Agent code is web page?

In some IMP examples, I see HTML code inside the agent code. My question: can the agent also serve as a web page? Why would you want to do that? What parts of the agent code does the user see when viewing the HTML source?

The agent allows you to create a simple web server… this was originally intended to allow people to build HTTP APIs for their devices, which is great.

Developers, being the clever people they are, quickly realized that if you have a web server, you can serve up webpages! Very cool.

The user won’t really see any parts of the agent code when they’re viewing the HTML. Here’s what’s actually going on:

  1. Create a string with some HTML in it
  2. Make your http.onrequest return that HTML
  3. Browse to the webpage (agent url)

When they view source - the only ‘code’ they will see is the string that you have returned. Here’s a really simple example:

`const HTML = “I’m an Agent!

Hello World

This webpage is being served from an agent

”;

http.onrequest(function(req, resp) {
resp.send(200, HTML);
});`

For a quick and convenient tryout, for my application UI, I’m also serving a HTML page from the agent and have got as far as receiving button presses in my agent code (using the POST method lifted from the snackbot example). However, I would also like to dynamically update certain text fields on the web page. I guess I could keep redefining the entire HTML text string but it would be nicer to have some “upwards communication” with the content being served. Any clues as to how this might be done?

@iceled - You want to look into something called AJAX - which is a javascript technique in which you make an asynchronous web request, and only reload a portion of the page…

We’ve been mentioning that we’re going to be doing a blog post about AJAX soon, but it hasn’t happened quite yet.

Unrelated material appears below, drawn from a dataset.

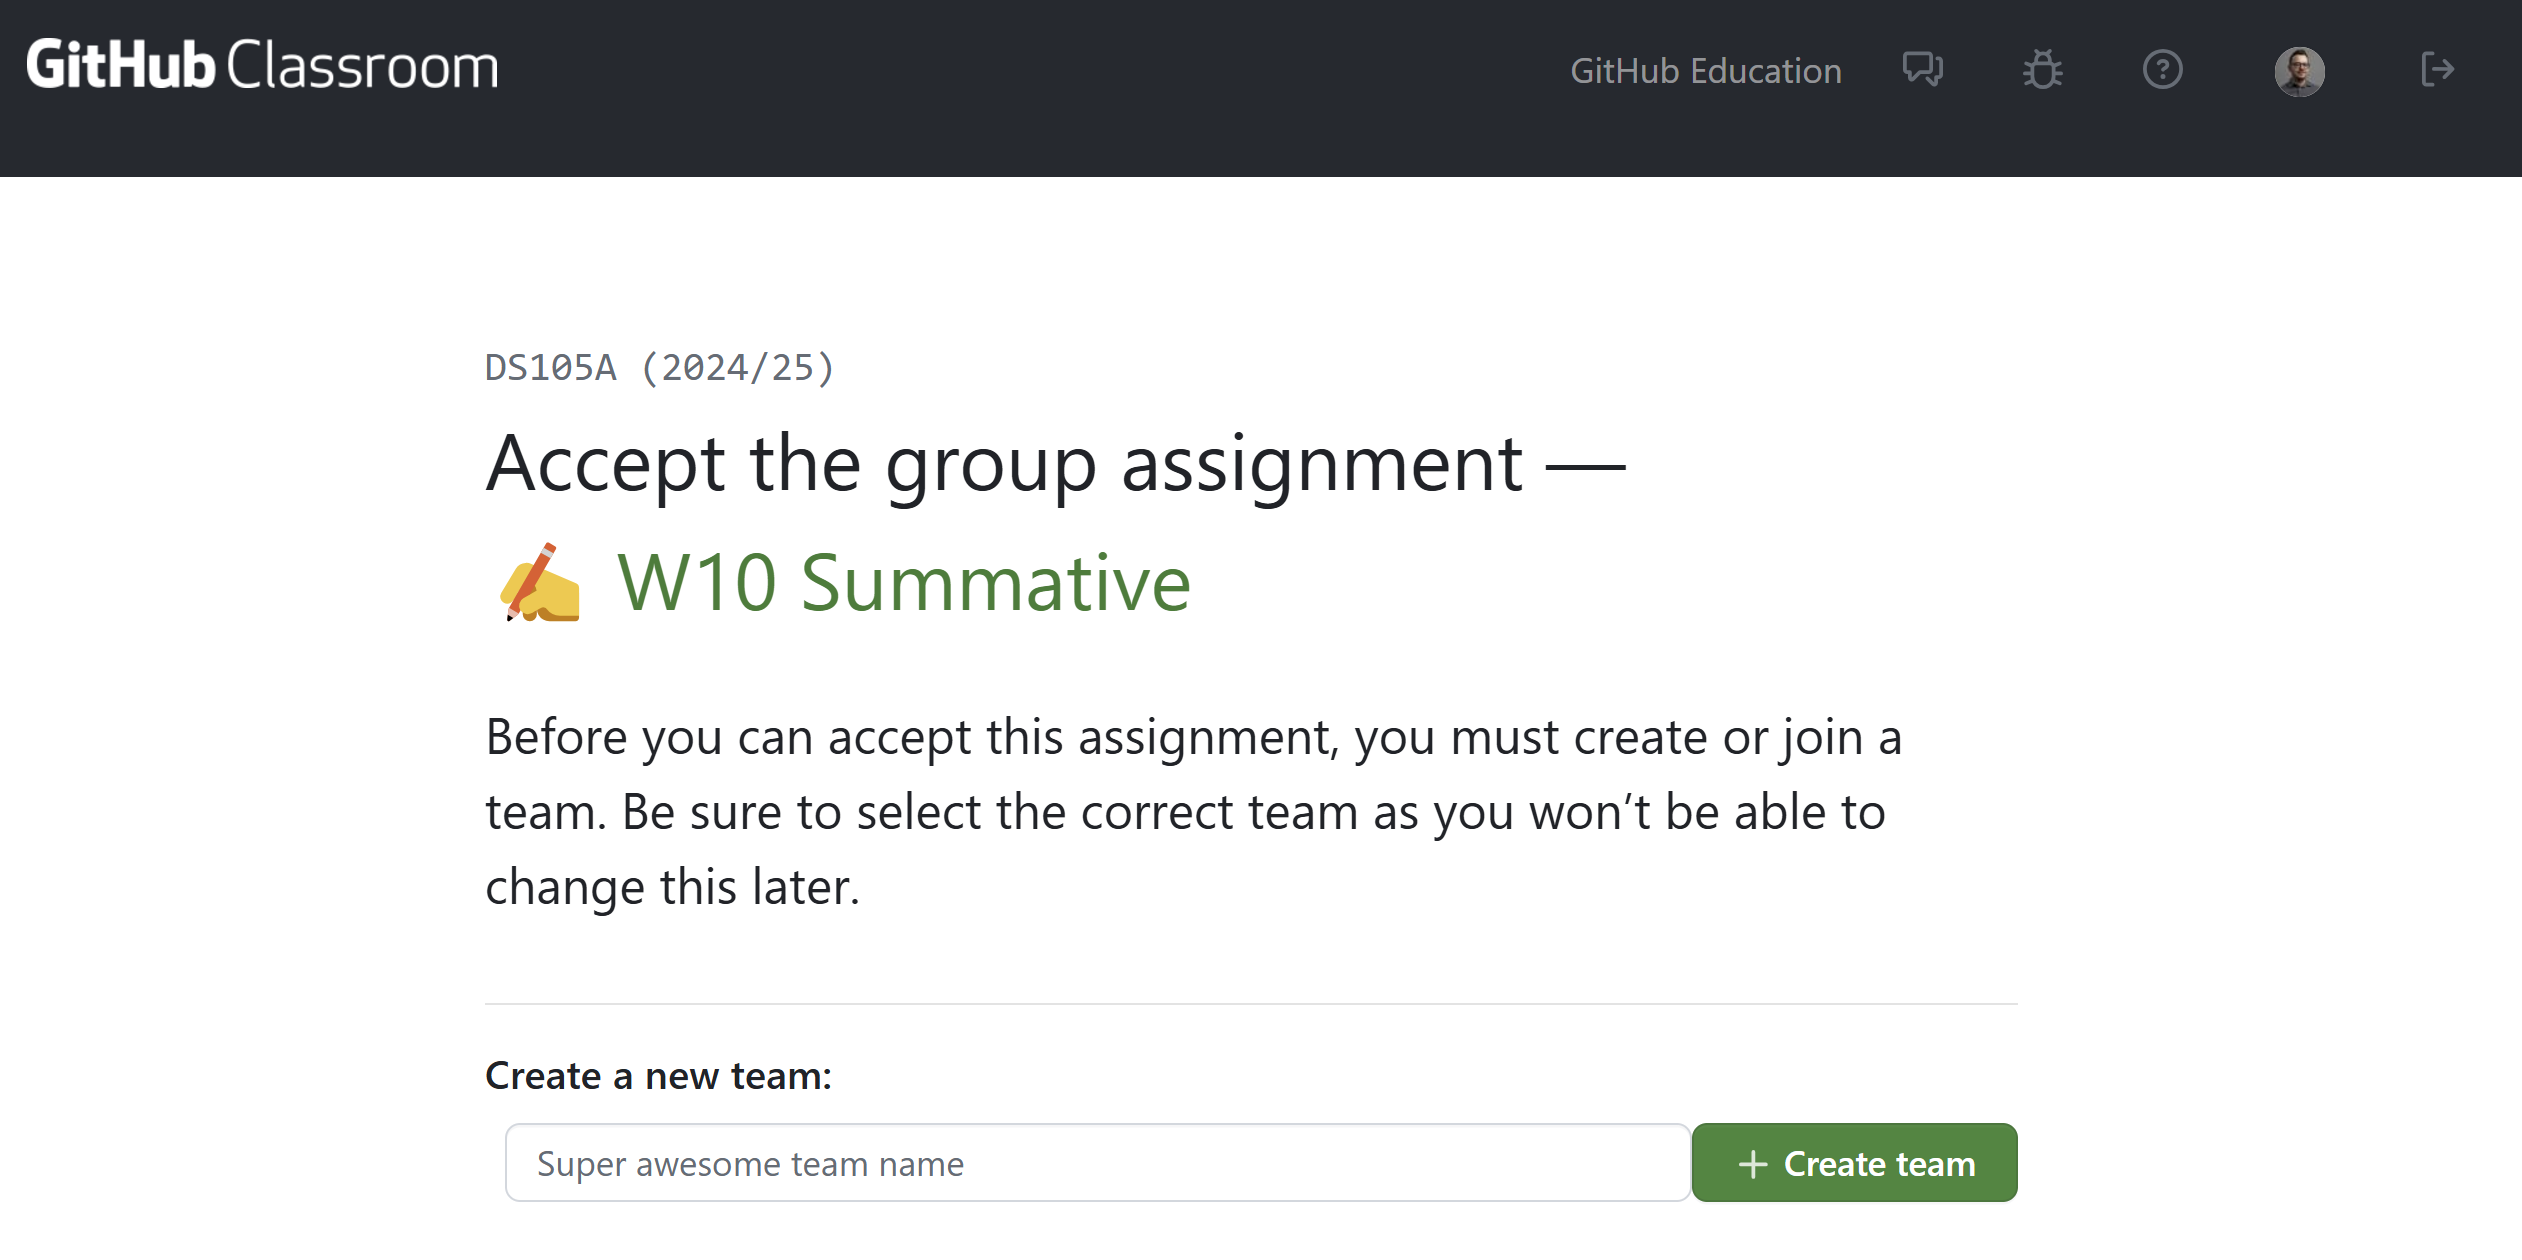Click the Accept the group assignment heading
2522x1260 pixels.
1055,466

Great - I will look forward to that blog post! However, in the meantime, I’m trying to understand this w3 schools example which is not making much sense so far - the source code doesn’t even contain the alternate content string so it’s all a bit confusing.

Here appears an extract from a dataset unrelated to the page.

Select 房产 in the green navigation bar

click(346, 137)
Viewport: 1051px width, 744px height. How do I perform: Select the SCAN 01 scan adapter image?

jQuery makes ajax (and javascript in general) a lot easier… take a look at this example:

http://www.w3schools.com/jquery/tryit.asp?filename=tryjquery_ajax_load

When you click the button, the javascript fetches a file (i.e. makes a web request) and puts the response of that web request into a specific div / element of the webpage.

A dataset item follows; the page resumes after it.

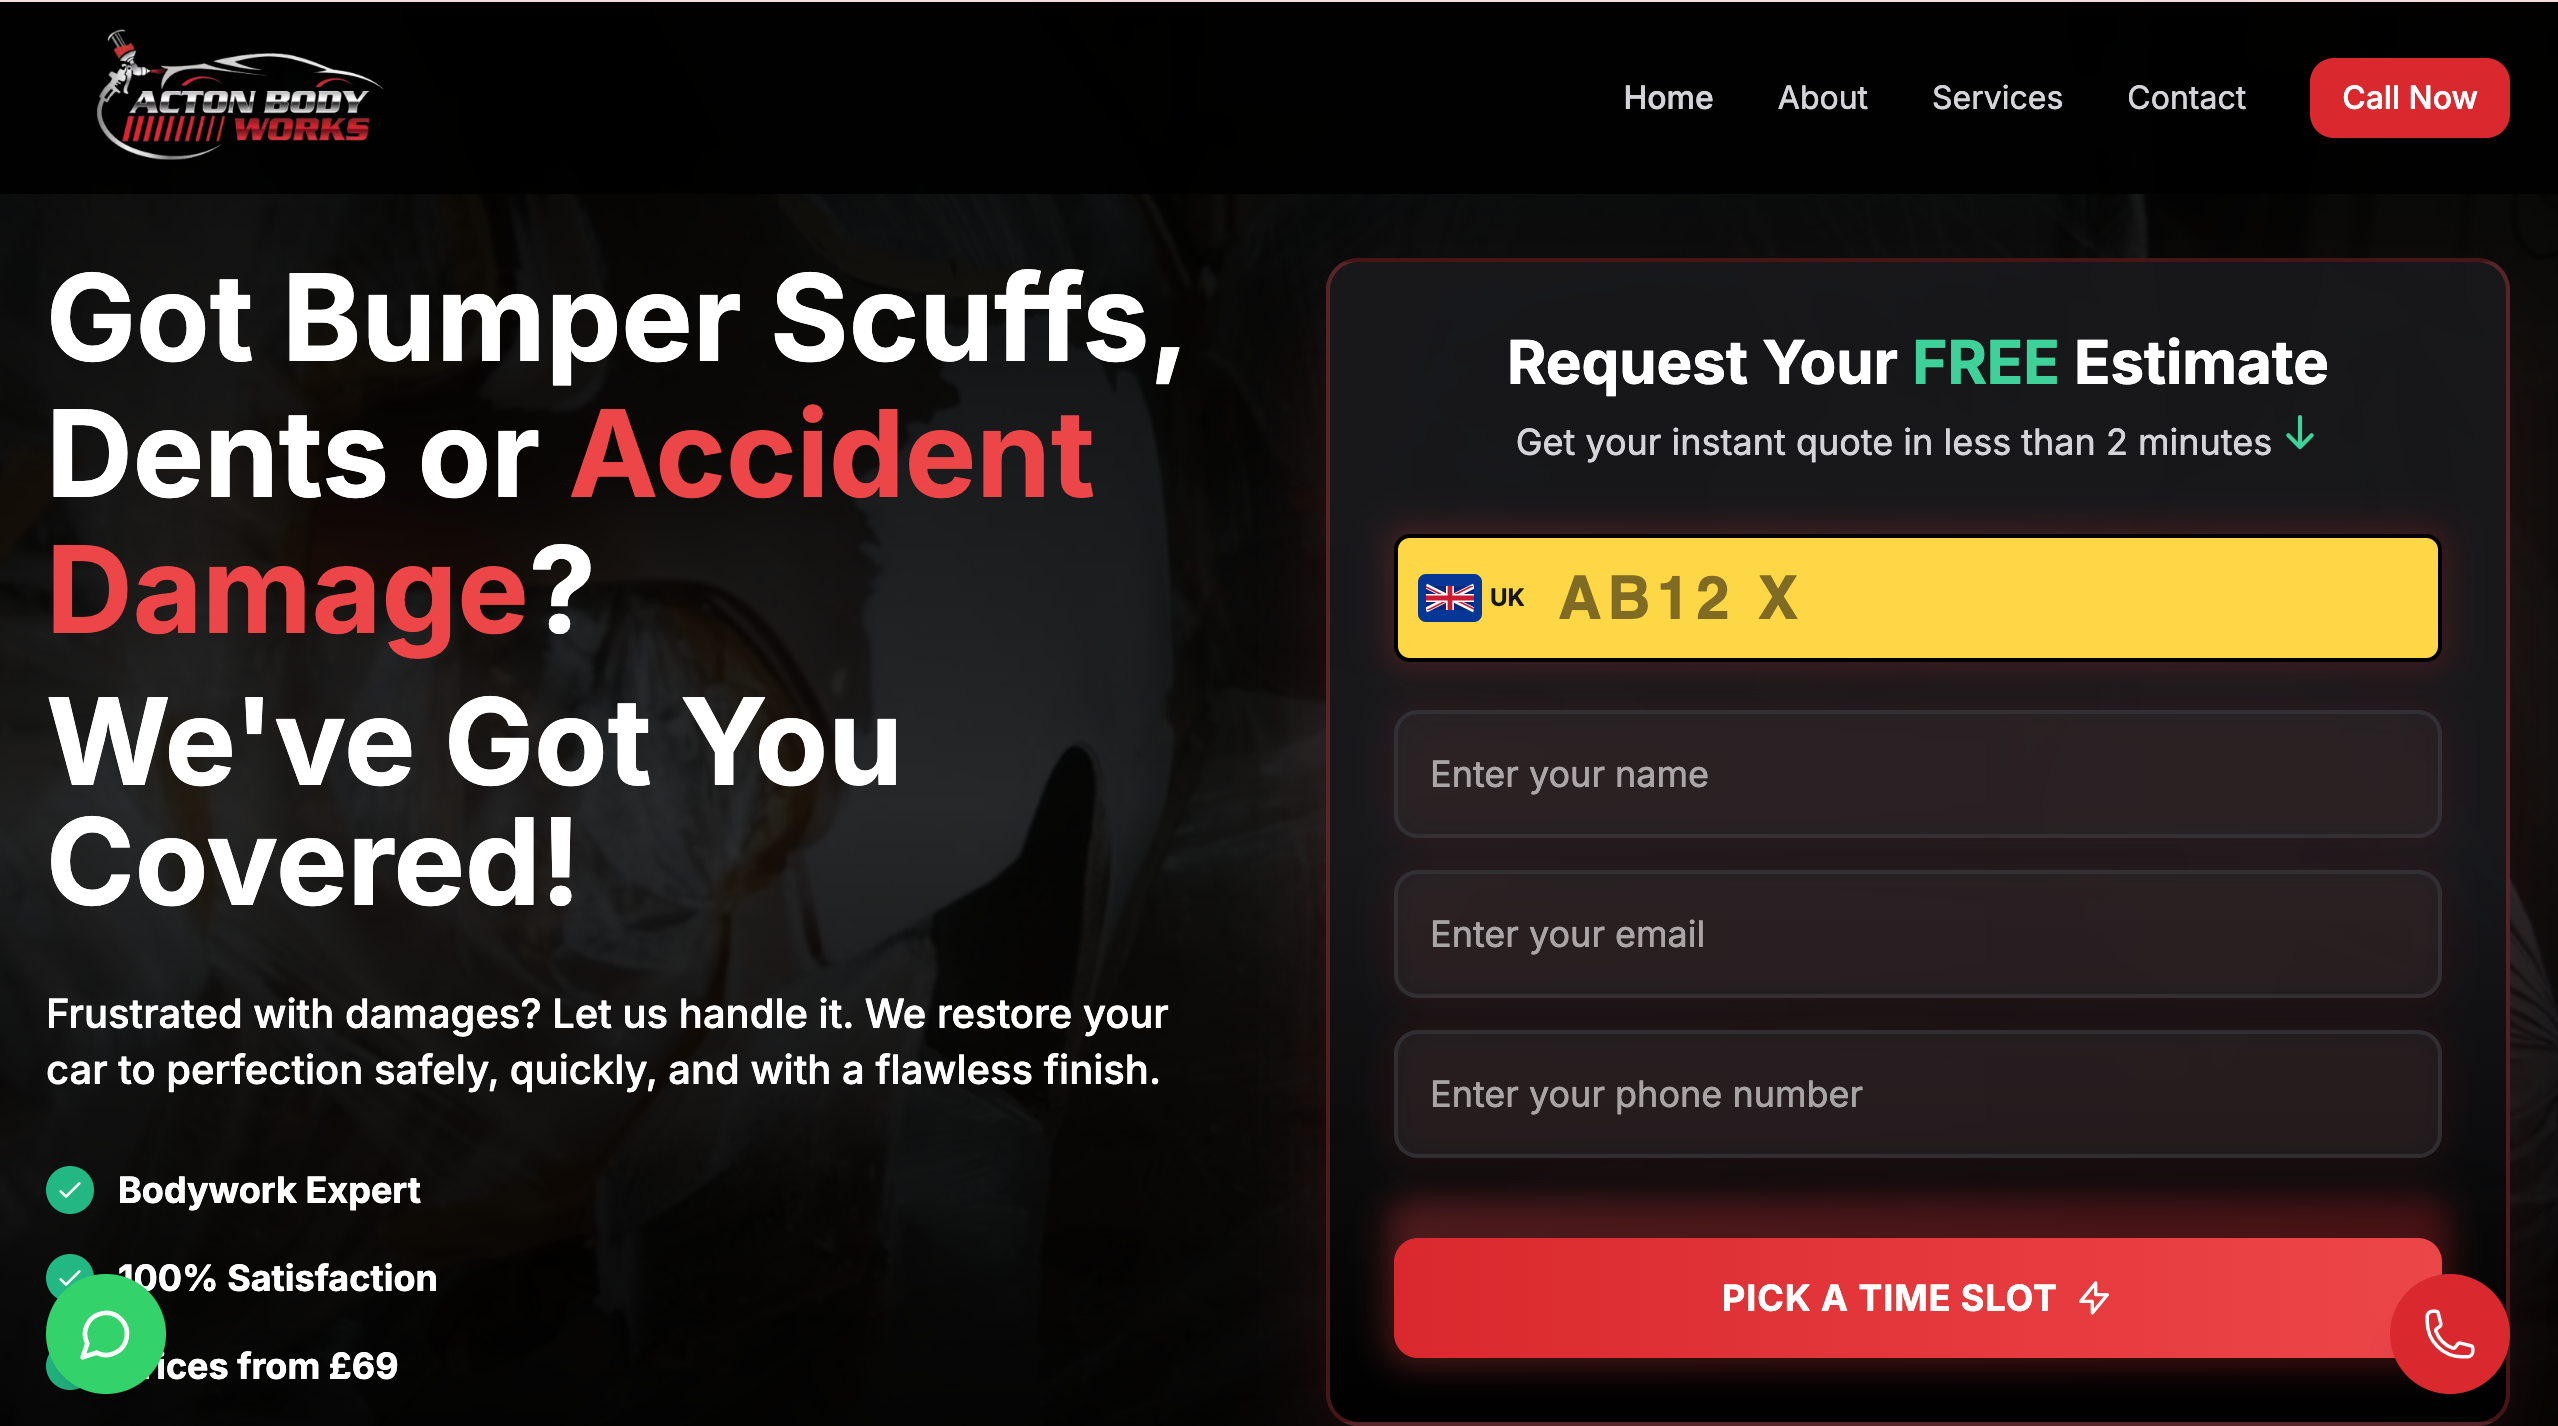The image size is (2558, 1426).
Task: Click the Enter your name field
Action: click(1917, 774)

OK, a bit more understandable - thanks! But the .load() method only accepts a URL for the data to be implanted so I don’t see how the agent code can provide this from the server its running on.

As an experiment, if I put in a URL to a .txt file on my own server (instead of the “demo_test.txt” ) it doesn’t show up - the jQuery api doc. doesn’t make it clear if there are limitations to the URL just saying

This method is the simplest way to fetch data from the server.
er, which server?

There’s a couple limitations with jQuery - typically you need to make a request to a resource (URL) on the same server as the webpage… but we can get around that using an “Access-Control-Allow-Origin” header. Try this as an experiment:

Replace:
$("#div1").load("demo_test.txt");

With:
$("#div1").load("https://agent.electricimp.com/YOUR_AGENT_URL");

And create the following http handler in your agent code:

`http.onrequest(function(req, resp) {
// Add the Access-Control-Allow-Origin header
resp.header(“Access-Control-Allow-Origin”, “*”);

// Return some data
resp.send(200, "I loaded this text from an Electric Imp Agent!");

});`

Now when you click the button it should load the text “I loaded this text from an Electric Imp Agent” into the div.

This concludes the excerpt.